[sf-lug] bash <(...) >(...): Re: dash ...: Re: SF-LUG meeting notes for Monday 15 April 2019

Tue Apr 16 16:50:31 PDT 2019

> From: "Michael Paoli" <Michael.Paoli at cal.berkeley.edu>
> Subject: [sf-lug] dash ...: Re: SF-LUG meeting notes for Monday 15 April	2019
> Date: Tue, 16 Apr 2019 10:37:50 -0700

> way).  For interactive stuff though, at least on Linux, I'm typically
> using bash, and for scripting, there are a *very* few bashisms I find
> sufficiently useful sometimes I'll use bash instead, ... but otherwise
> mostly code for POSIX/sh/dash.  And what few bashisms?  Besides interactive
> stuff, redirection to/from in way that works like file (functions as
> file argument), but is command, e.g.: <(some_command) >(some_other_command)
> ... is quite handy for stuff that requires some data from a "file" argument,
> reads - or writes it - but doesn't seek on it, and can't do that
> data from stdin or stdout.  So, that's probably about the only bashism I
> wouldn't mind seeing POSIX pick up.  The rest of the bash stuff is
> bells 'n whistles and stuff handy for interactive but really unneeded
> for scripts - at least in my opinion.  :-)
> There are of course ways to do that type of redirection without that bash
> mechanism, but that then involves creating some (temporary) named pipes,
> and removing them after ... which is more code ... but bash can do all
> that for one with fairly straight-forward syntax.

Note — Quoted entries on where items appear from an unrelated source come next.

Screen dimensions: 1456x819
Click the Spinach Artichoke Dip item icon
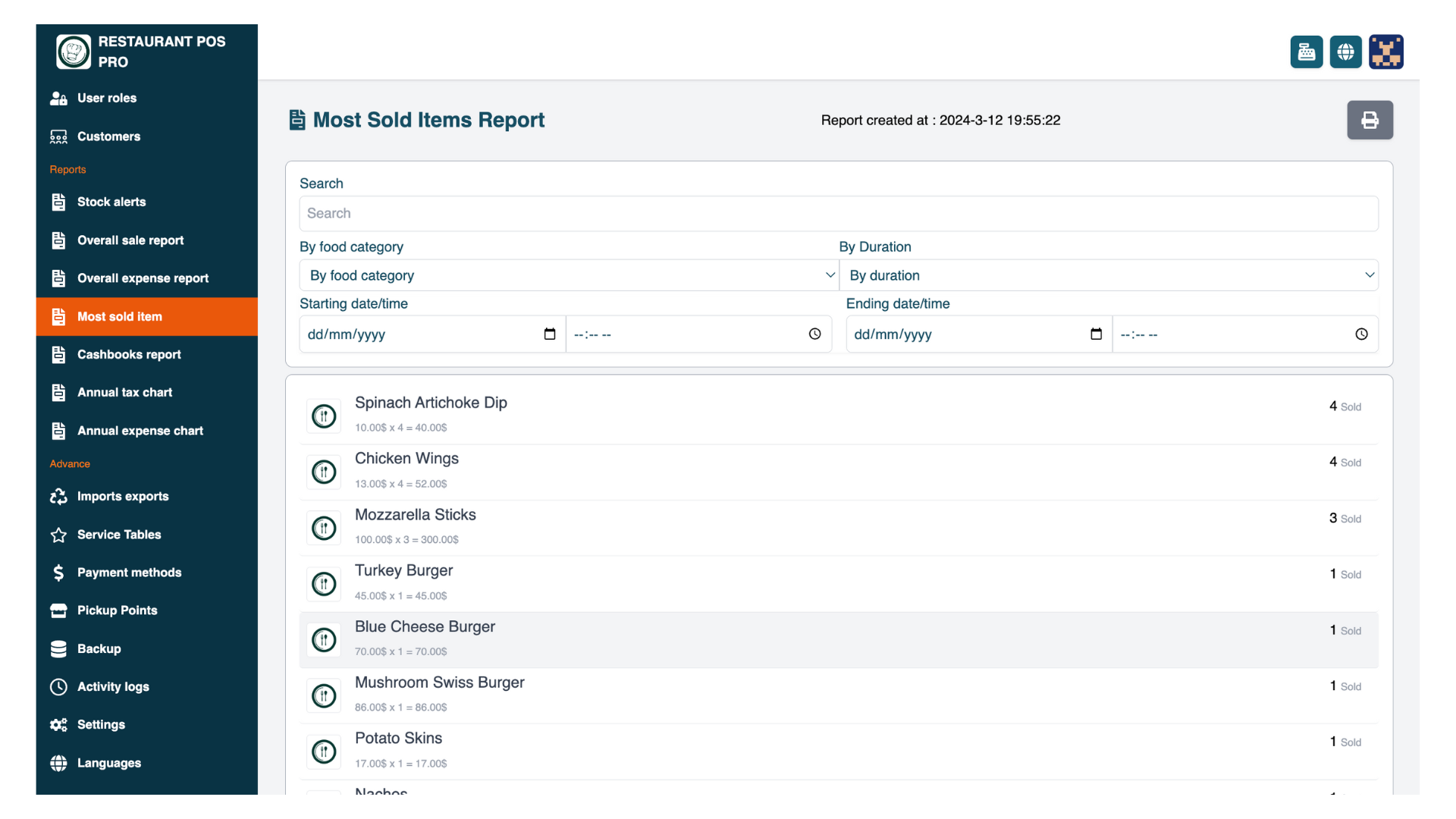(324, 416)
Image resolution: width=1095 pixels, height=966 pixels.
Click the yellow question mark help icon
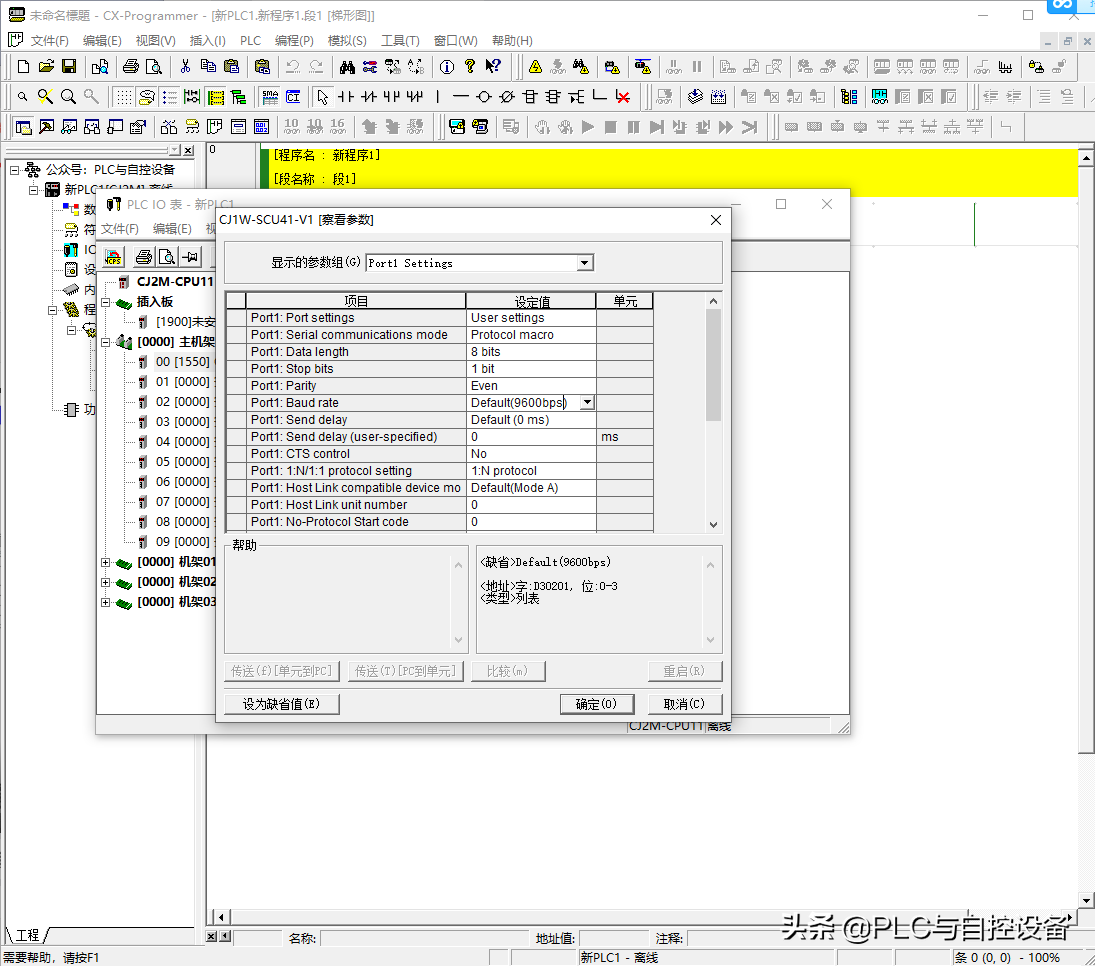469,67
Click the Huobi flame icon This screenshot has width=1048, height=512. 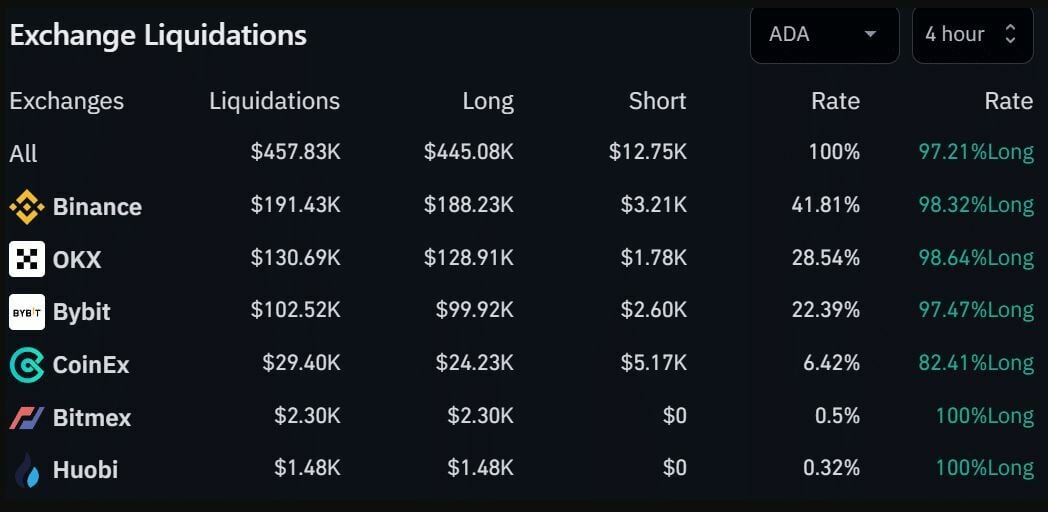coord(26,469)
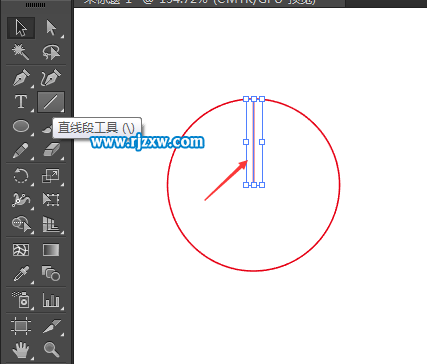Screen dimensions: 427x364
Task: Activate the Lasso tool
Action: pyautogui.click(x=51, y=52)
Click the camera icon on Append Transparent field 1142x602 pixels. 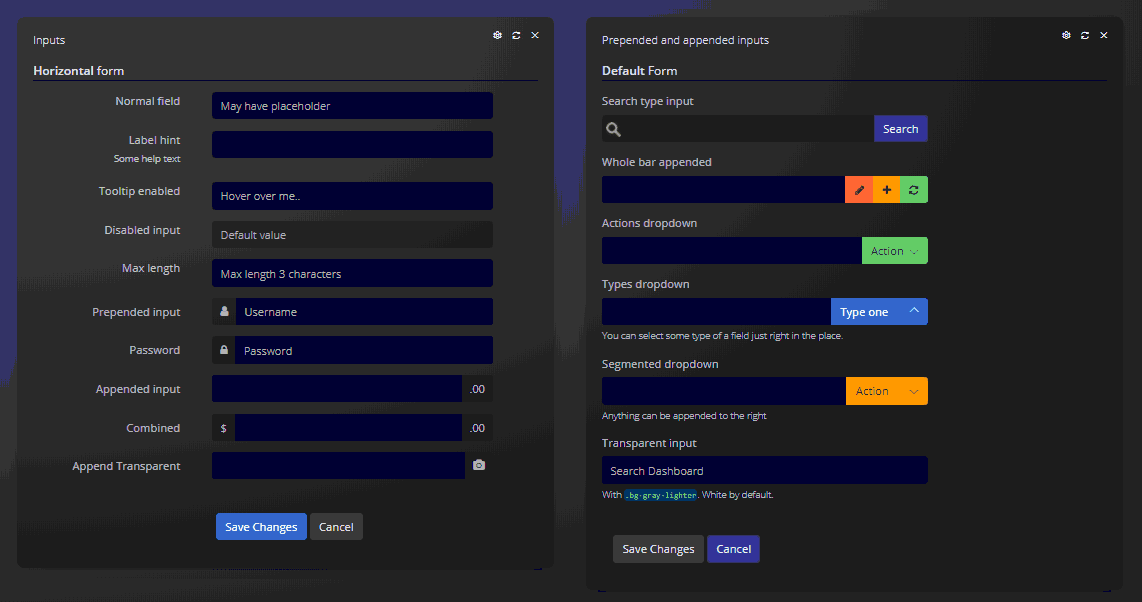(x=479, y=465)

Yes, something useful in (and relatively unique to?) bash, and not in
dash, POSIX (at least yet?), etc.

The redirection I noted above ... found myself using it yet again today,
e.g., let's say I've got two files, file1, and file2,
they're moderately large files, each file one short(ish) line each (say
<=20 isgraph ASCII characters each), there may be duplicates within each
of the files, and they're not sorted.
I want to know what lines are unique to file1 (not in file2), and likewise
those in file2 but not file1.  Now, comm(1) comes in very handy for that,
but it wants its inputs already sorted.  Well, what if I don't want to
change those original files, and would rather not have to myself create
temporary sorted versions, then also handle tossing them away once I'm
done with them.
Well, with bash, we can do something like this:
$ comm -3 <(<file1 sort -u) <(<file2 sort -u)
And in our output, the first (non-offset) column will be lines in
file1 (but not file2), and the 2nd column (offset) will be lines in
file2, but not file1 - and lines won't be reported multiple times, and
they'll come out in sorted (by the line contents) order.
The bash shell implements that syntax using named pipes ... so if the
utility (e.g. diff) references the "names", you'll see those named
pipe names, rather than a "file" (though a named pipe is a type of
file - but not ordinary file, "special" - a FIFO in this case, but
no special privileges needed to create a named pipe).  Basically
FIFO (First-In-First-Out) - also pipe - something reads it, something
writes it ... like | in shell, except a named pipe, it has a pathname
in the filesystem, so one can read and write that pathname.
It's an error to write the pipe before something has it open for
reading, and one can't seek on a pipe - and generally only want one thing
reading it and one thing writing it, but other than that, rather like
an ordinary file, it can be read, it can be written - but unlike
ordinary file, it takes no disk space for the file's data - its data is
only a buffer in (virtual) memory.  So, more generally, pipes and named
pipes can be much more efficient than otherwise unnecessarily using,
e.g. temporary files - as one avoids all that drive I/O (and space
usage - in most/many cases), etc.